Inegável que o coronelismo, fenômeno da vida política brasileira, com origem no período Imperial, graças a uma impressionante capacidade metamórfica, ainda pode ser observado claramente neste alvorecer do século XXI. Mudou-se a forma, os métodos; permanece, contudo, a essência daqui que o mandonismo possui de mais perverso: o escambo envolvendo privilégios e subserviência.

Francisco Otávio L. Ferreira Secretário Adjunto do IFiGFS Estudante do Curso de Jornalismo (UNEF)

Instituto Histórico e Geográfico de Feira de Santana - Revista: Ano 1 Nº 1 2004



[1] Nota do BlogManuel Fabrício nasceu em Campestre - hoje pertencente a Seabra - filho Fabrício José de Oliveira e Ana Nervilha de Oliveira (D. Biosa). Casou com Dursolina Honória em 1882, com quem teve vários filhos.
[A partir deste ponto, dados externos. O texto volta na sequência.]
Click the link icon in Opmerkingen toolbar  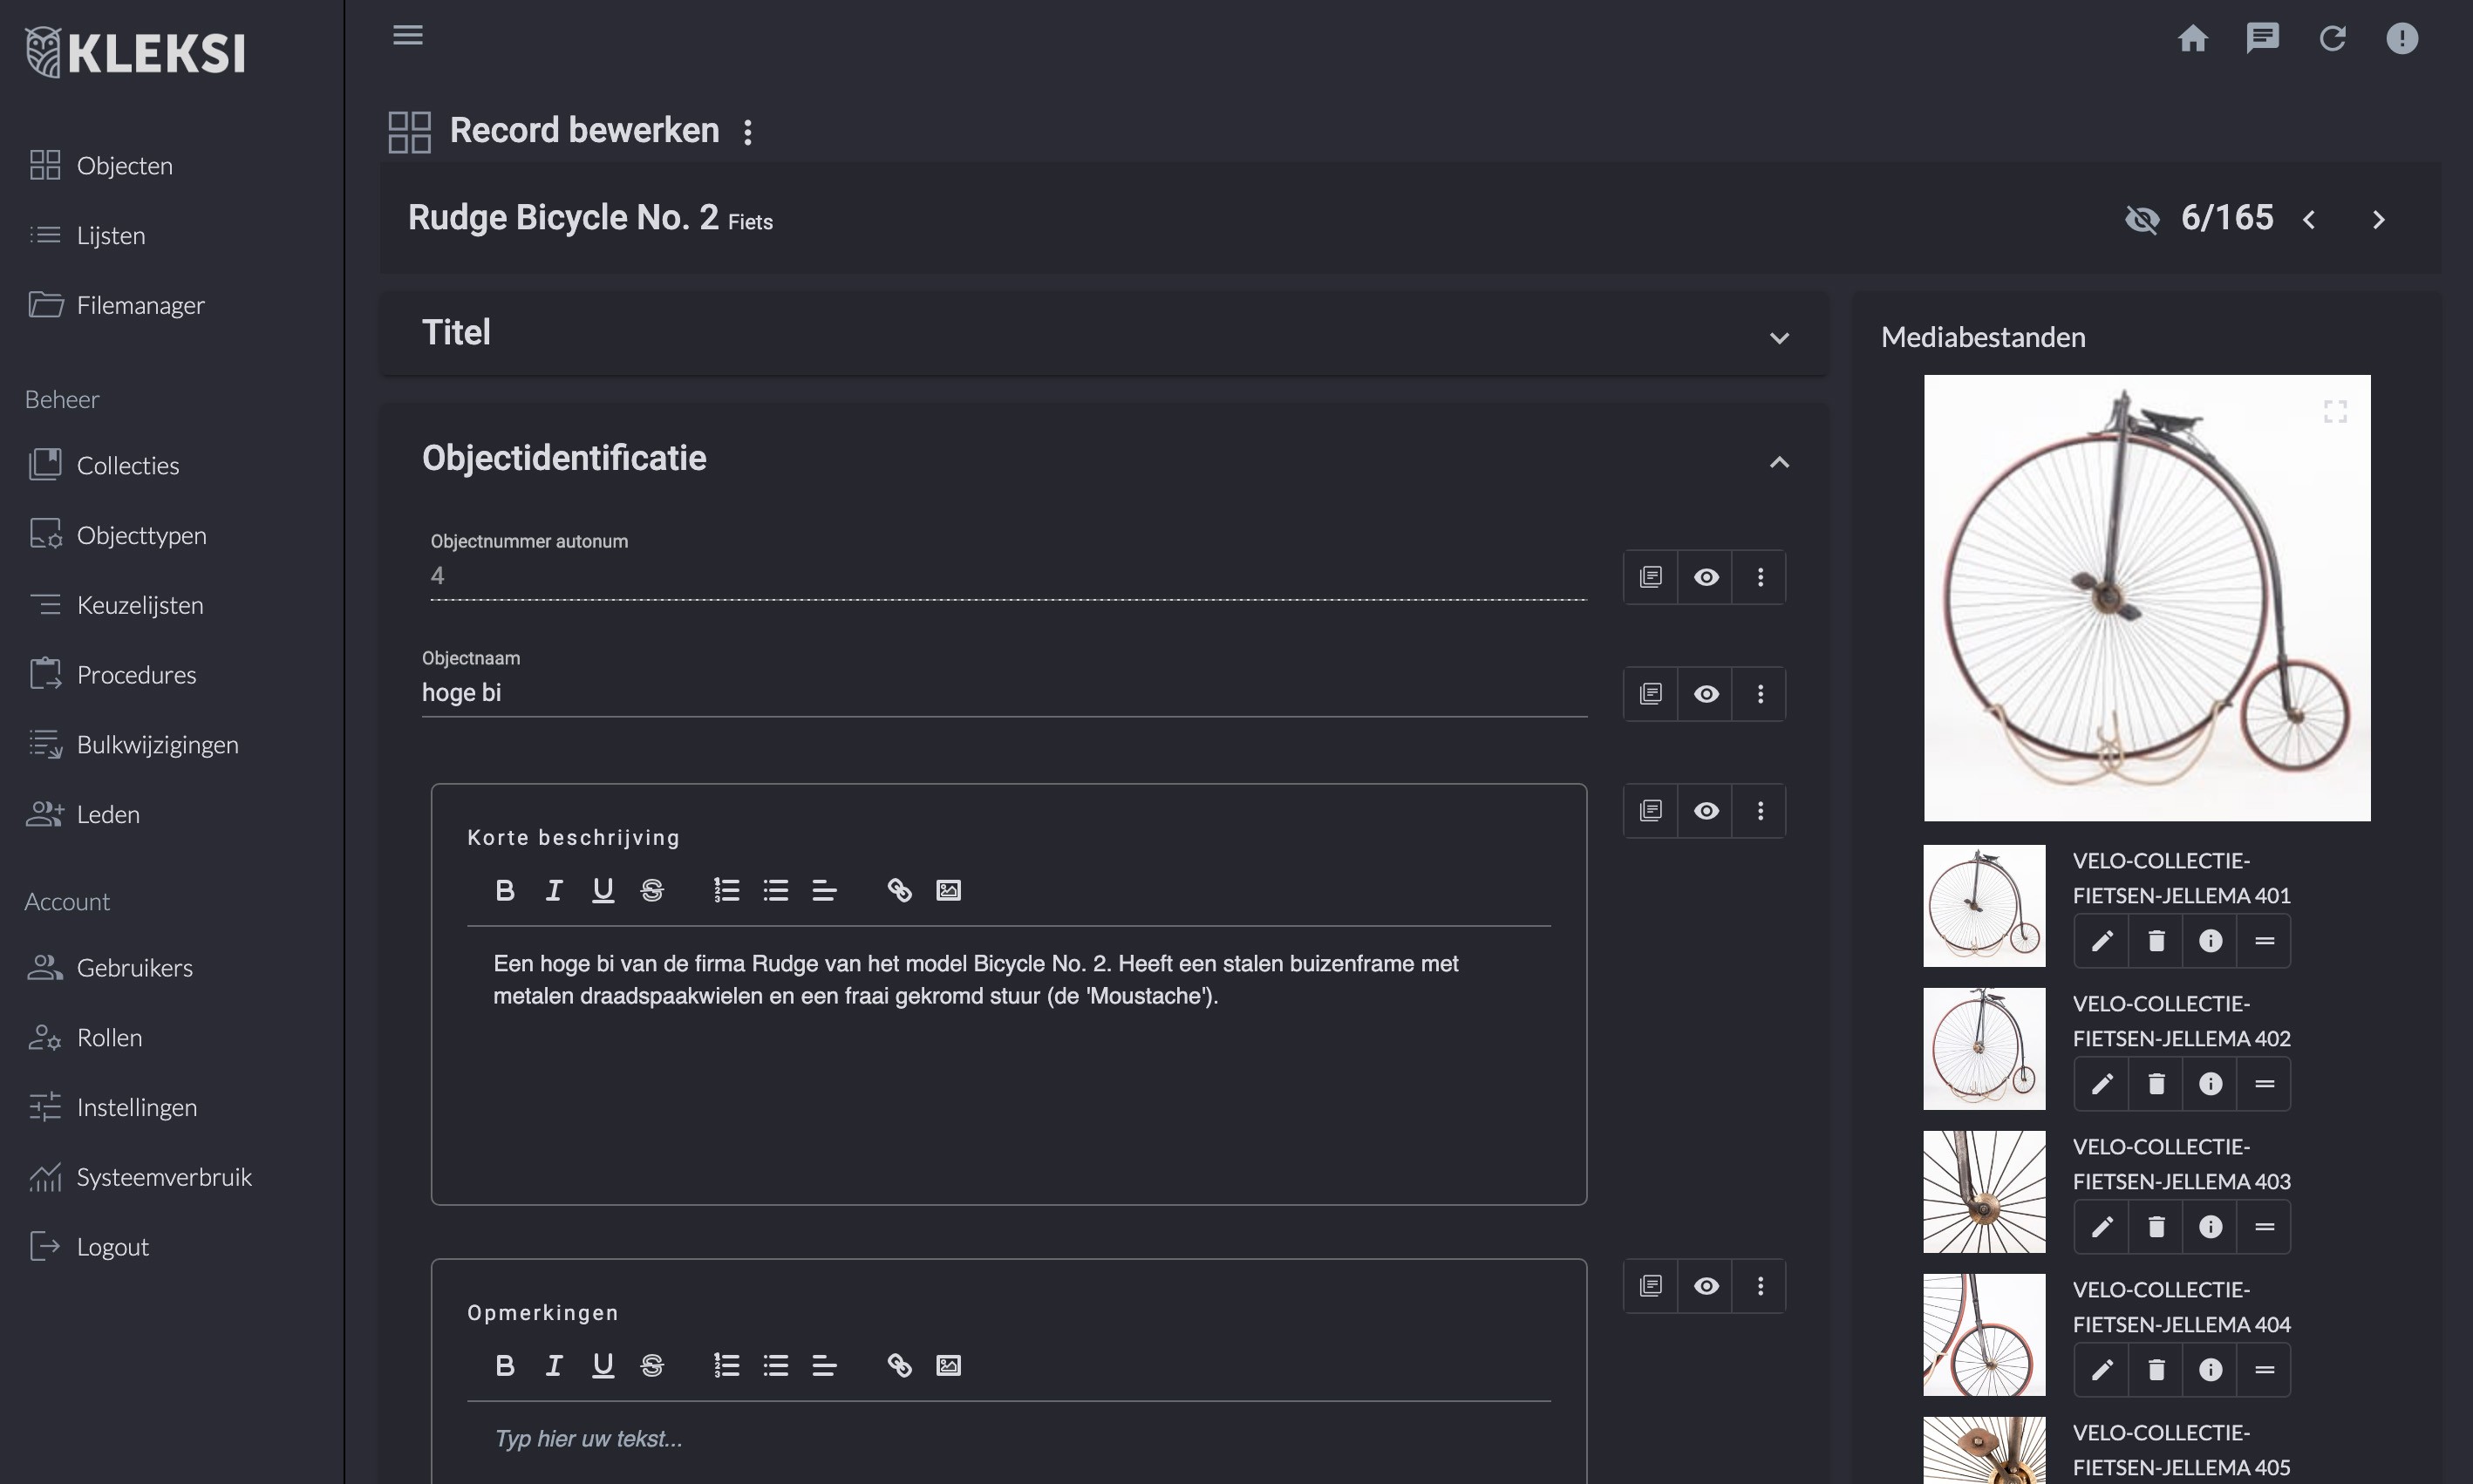coord(901,1365)
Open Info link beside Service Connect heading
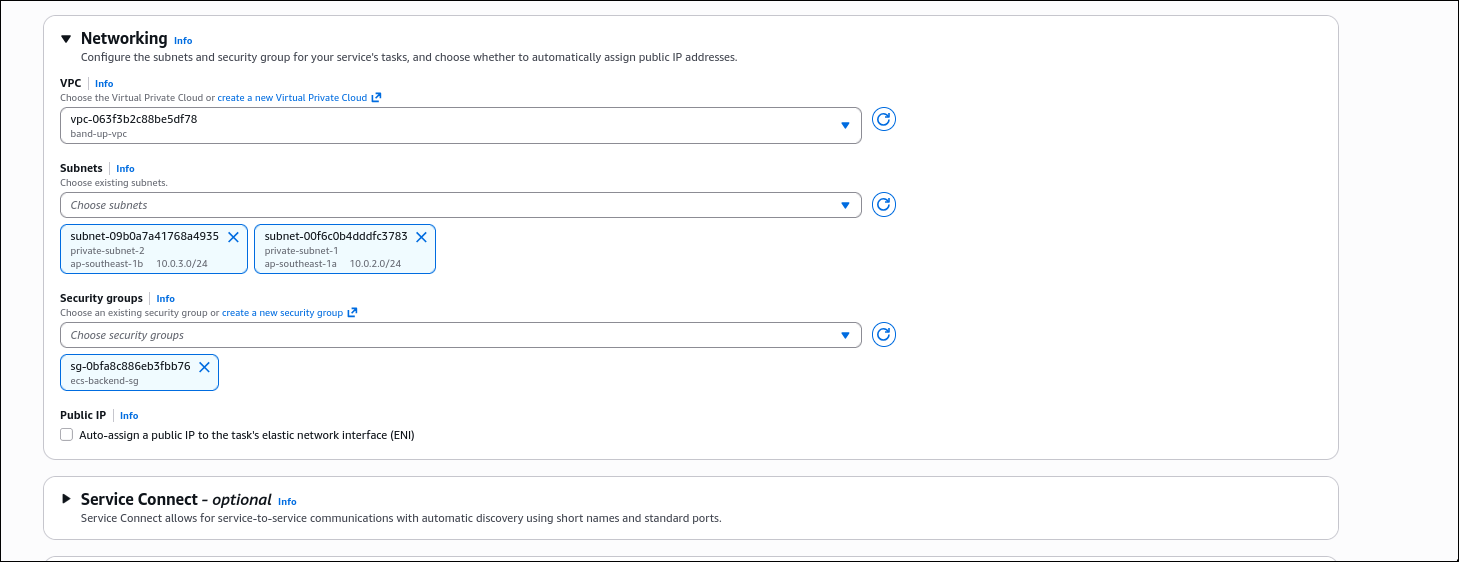This screenshot has height=562, width=1459. click(x=287, y=502)
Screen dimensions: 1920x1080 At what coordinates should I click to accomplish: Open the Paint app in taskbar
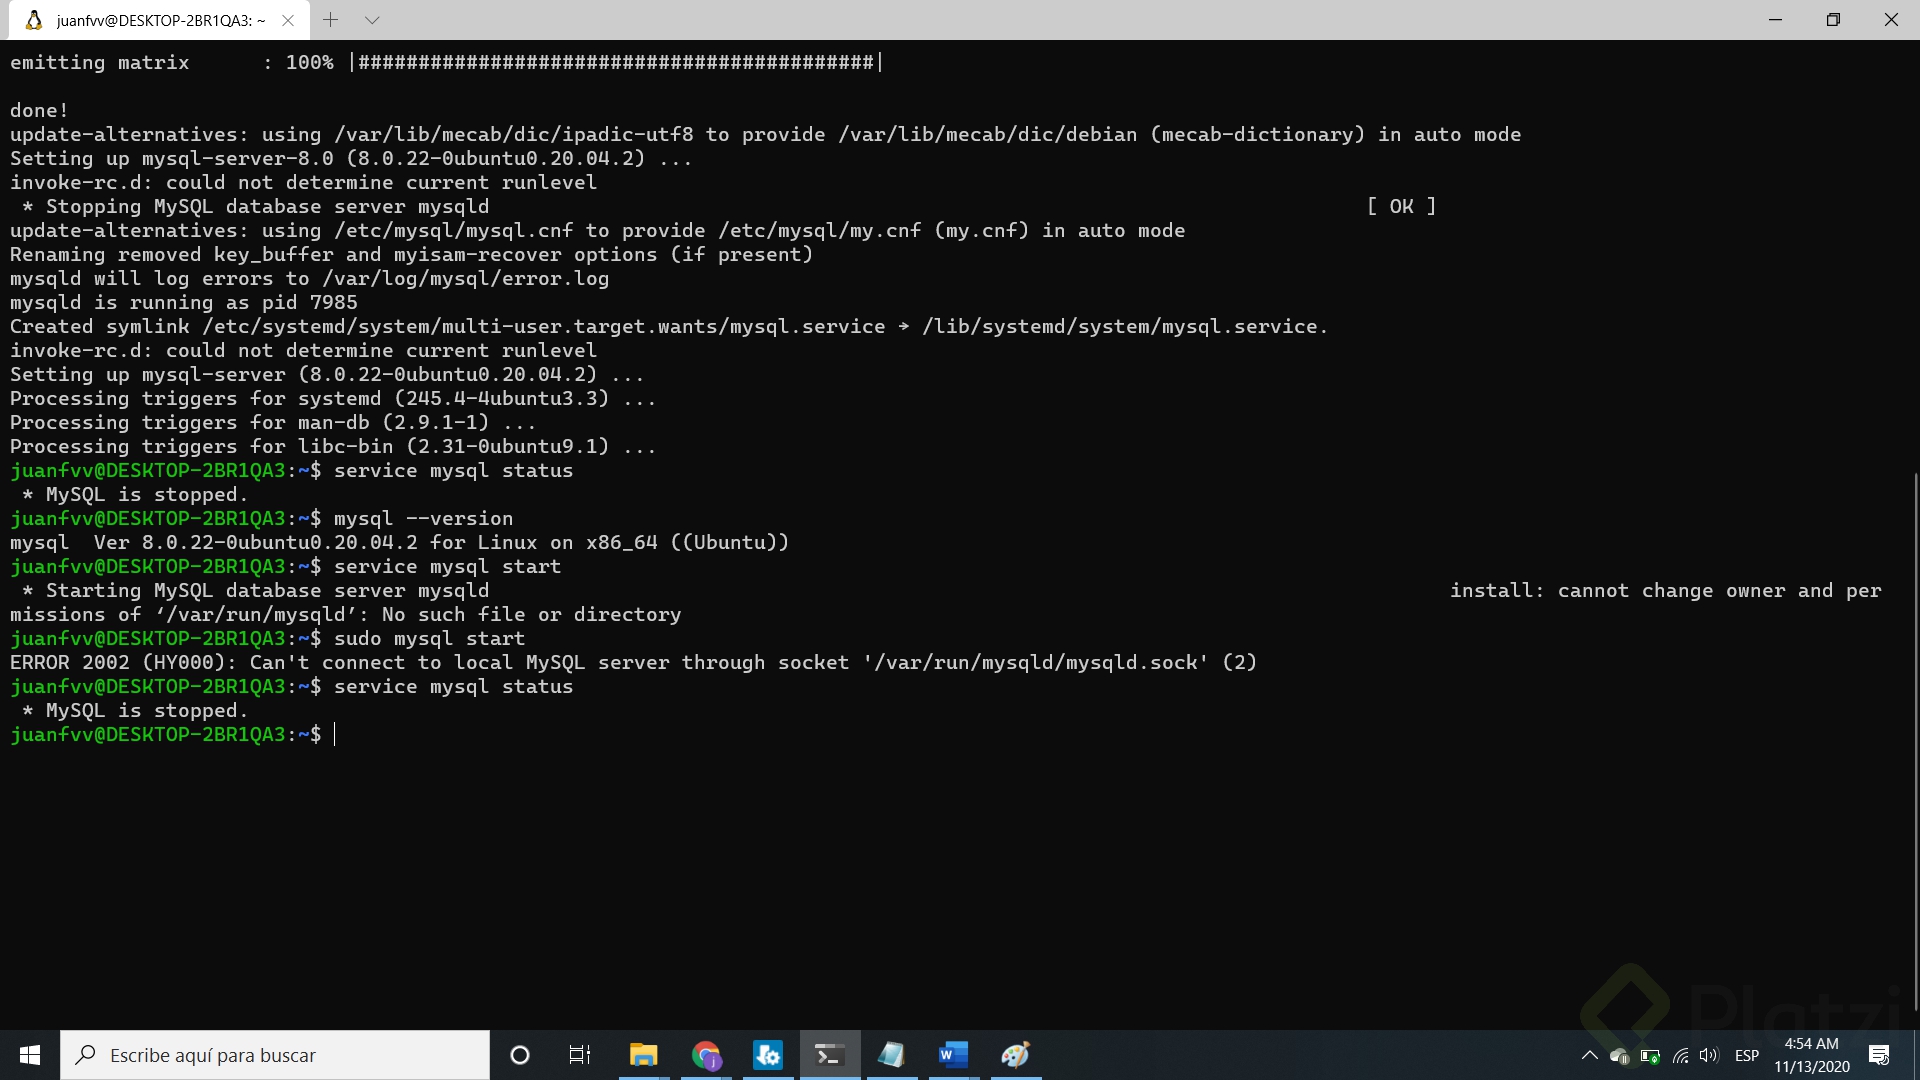pos(1015,1055)
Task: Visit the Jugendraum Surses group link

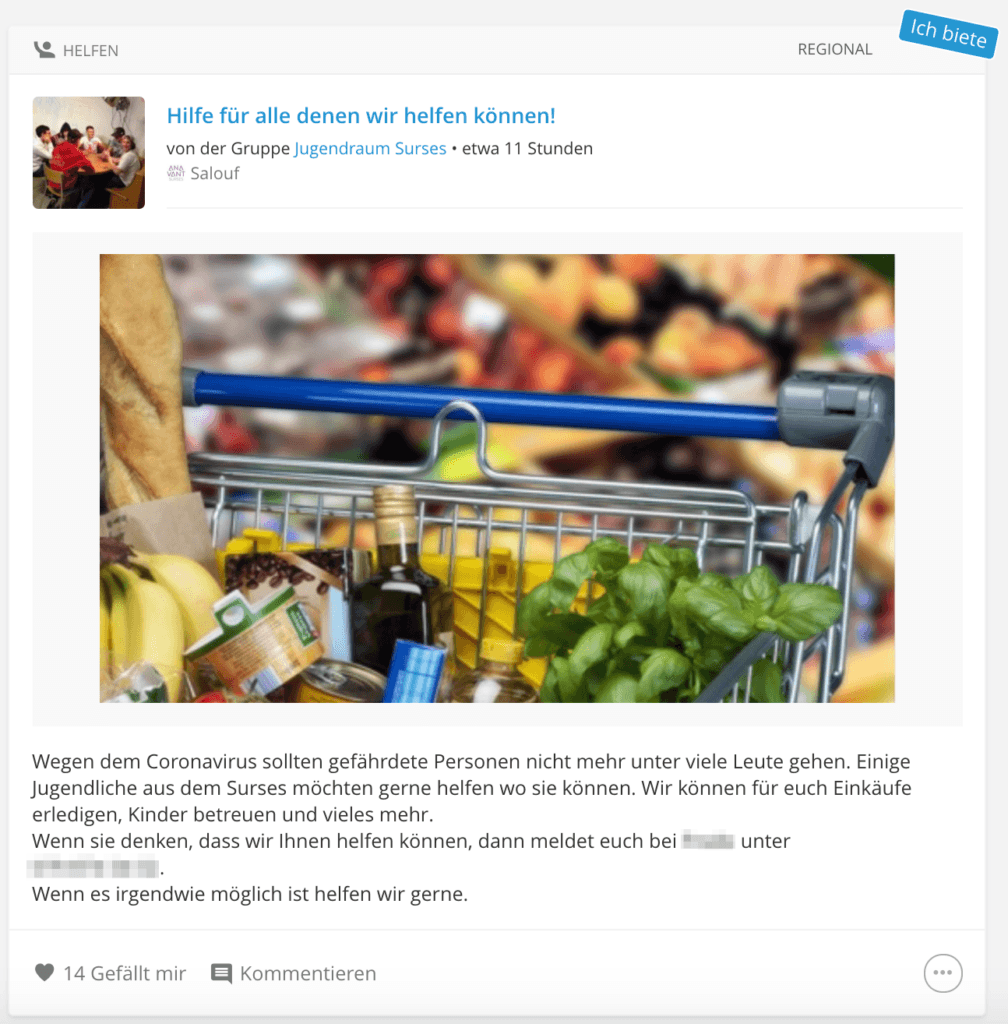Action: (x=370, y=148)
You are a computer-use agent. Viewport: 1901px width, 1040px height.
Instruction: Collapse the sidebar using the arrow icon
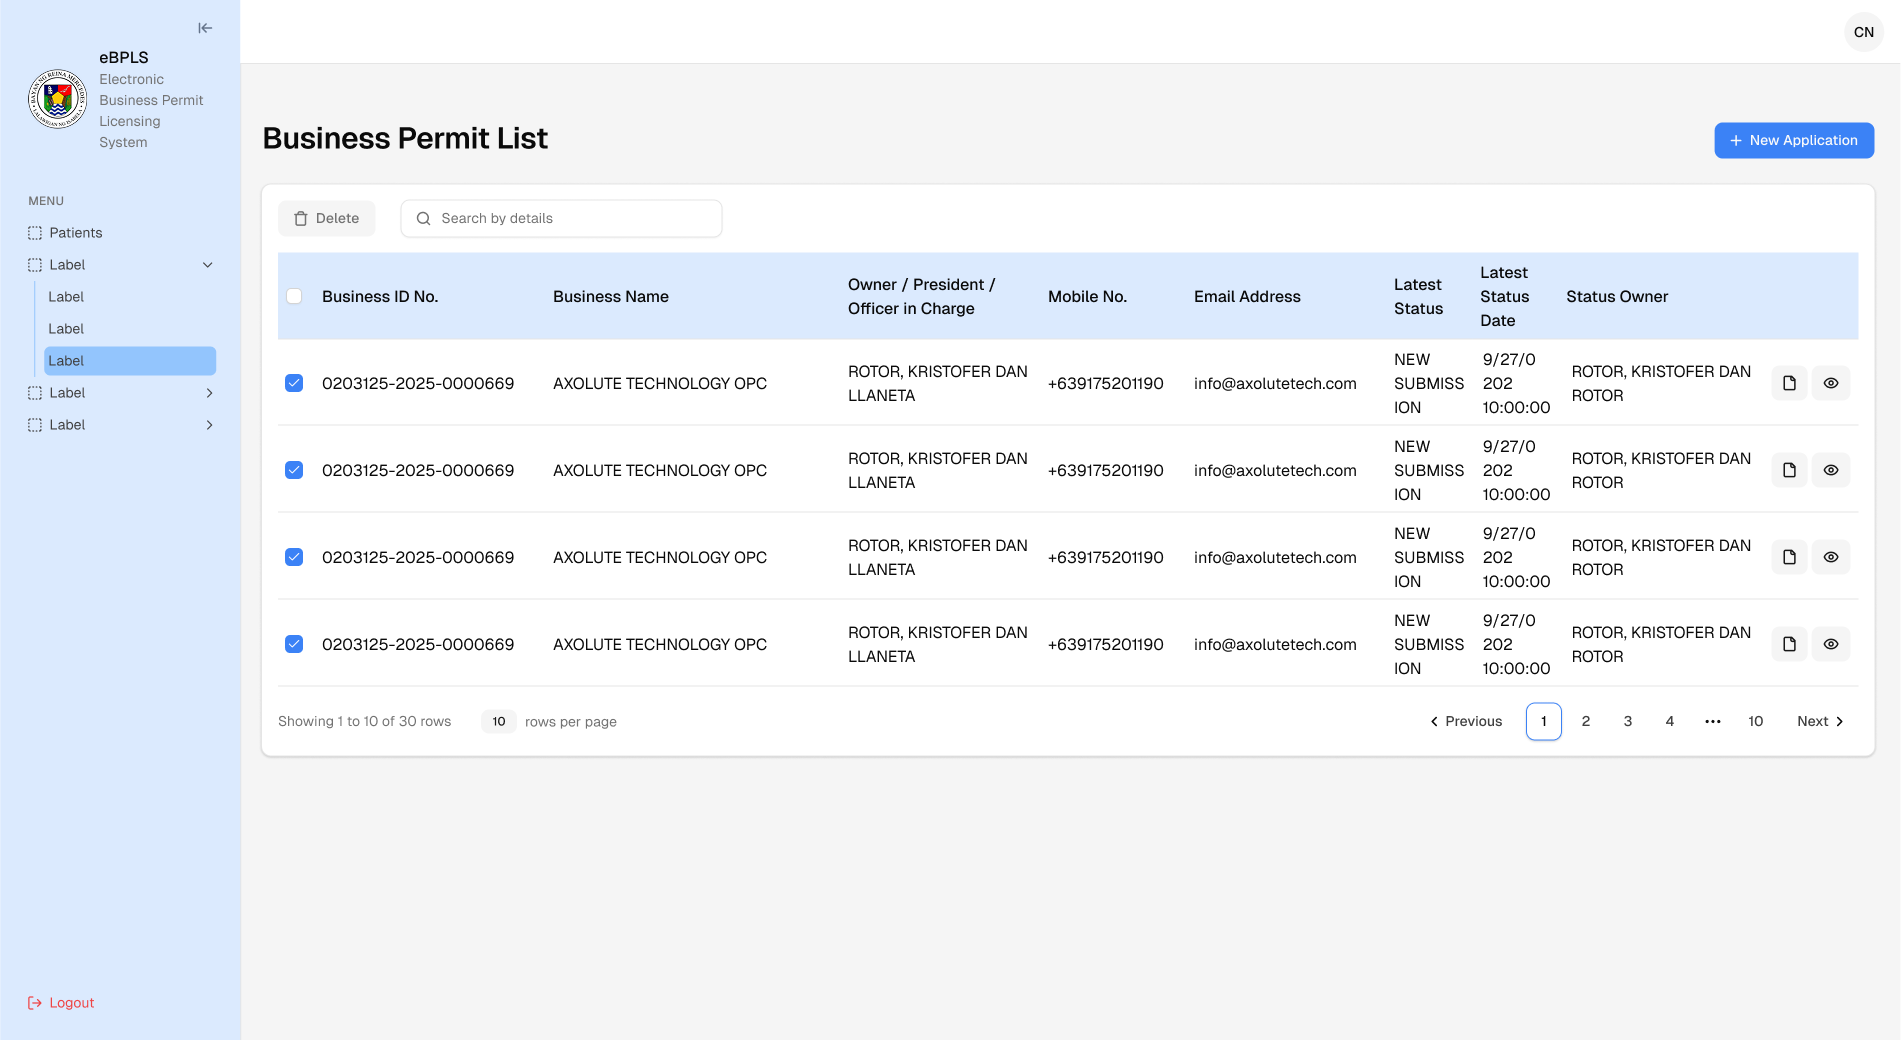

Politicamente aliou-se a José Joaquim Seabra o PRD em Campestre até 1920 e chefiava um grande bando de jagunços (cerca de 200 homens), com os quais sustentava as disputas com os membros da família Matos e outros tantos adversários.

Em Campestre sustentou a defesa de suas posições em quatro ataques armados - sendo finalmente derrotado por exigência de Horácio de Matos, quando do Convênio de Lençóis, em 1920 que, numa das suas cláusulas, era exigida sua retirada da cidade que, então, deixou de existir, passando a distrito de Seabra.

Em compensação, exerceu funções estaduais em diversas localidades, morrendo no mesmo ano que a esposa, morando no povoado de Itaíba, em Itaberaba. (Wikipédia).